Figure  1.

Haplotype and mutational analysis of the TCF8 2916_2917delTG mutation in family UM:139. a, Based on sequencing of cloned versions of the two alleles present in UM:139, the frameshift mutation (M) sequence trace is shown on the left, and the corresponding reference (R) sequence, NM_030751, is shown on the right. b, Haplotyping over the 8.55-cM PPCD3 region, with the 2916_2917delTG mutation designated M and the reference allele designated R. All relationships of genotyped individuals are correct as depicted, as determined from the previously reported UM:139 genome scans (Moroi et al. 2003; Shimizu et al. 2004).
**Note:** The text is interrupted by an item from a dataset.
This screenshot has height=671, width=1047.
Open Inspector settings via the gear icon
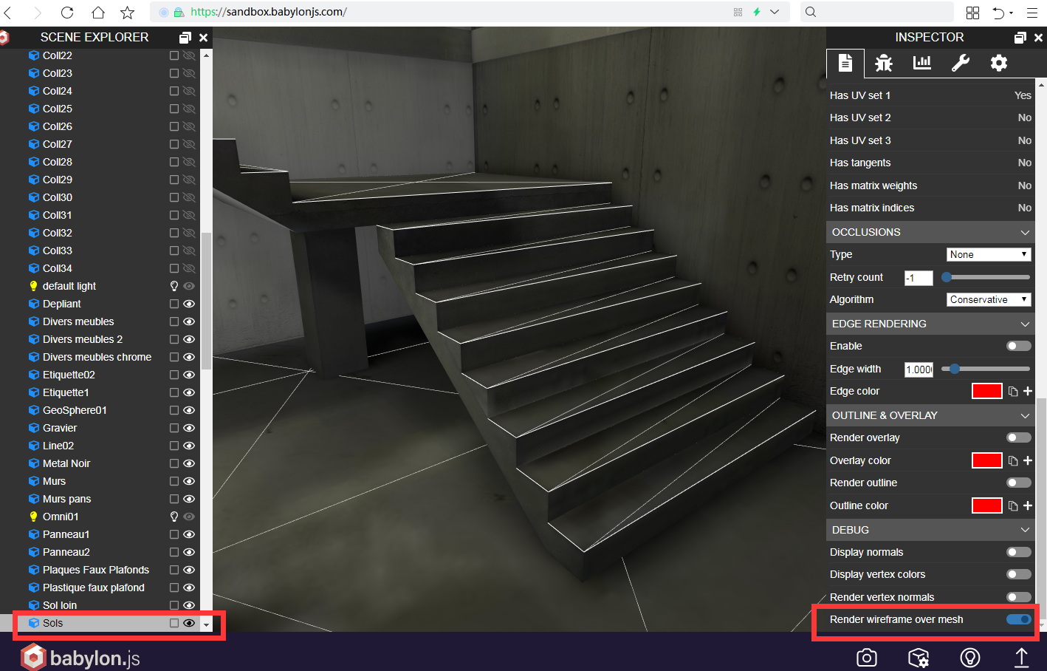pyautogui.click(x=998, y=64)
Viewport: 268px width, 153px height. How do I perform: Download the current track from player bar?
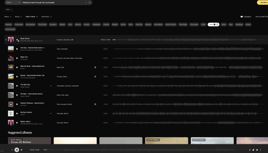click(250, 150)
A large number of nonparticipating descendants of members of generation II do not appear in this figure. Open symbols indicate absence of PPCD, filled symbols indicate affected individuals, flags indicate individuals with hernia, and crossed symbols indicate individuals considered to have indeterminate phenotypes, since they do not have PPCD but do have other corneal findings, such as guttae or FECD. c, Traits that did not cosegregate with the mutation include late-onset hearing loss, migraine headaches, lupus, and arthritis. The locus map shows the order of markers and intermarker distances. The germline of II-8 contains three distinct versions of chromosome 10 shown among his progeny: unaffected haplotype without deletion (III-3 and III-17), affected haplotype plus deletion (III-1, III-5, III-7, III-10, III-11, and III-12), and affected haplotype without deletion (III-15 and IV-28). The three possible explanations include back mutation, a double recombination event, and germline mosaicism in individual II-9.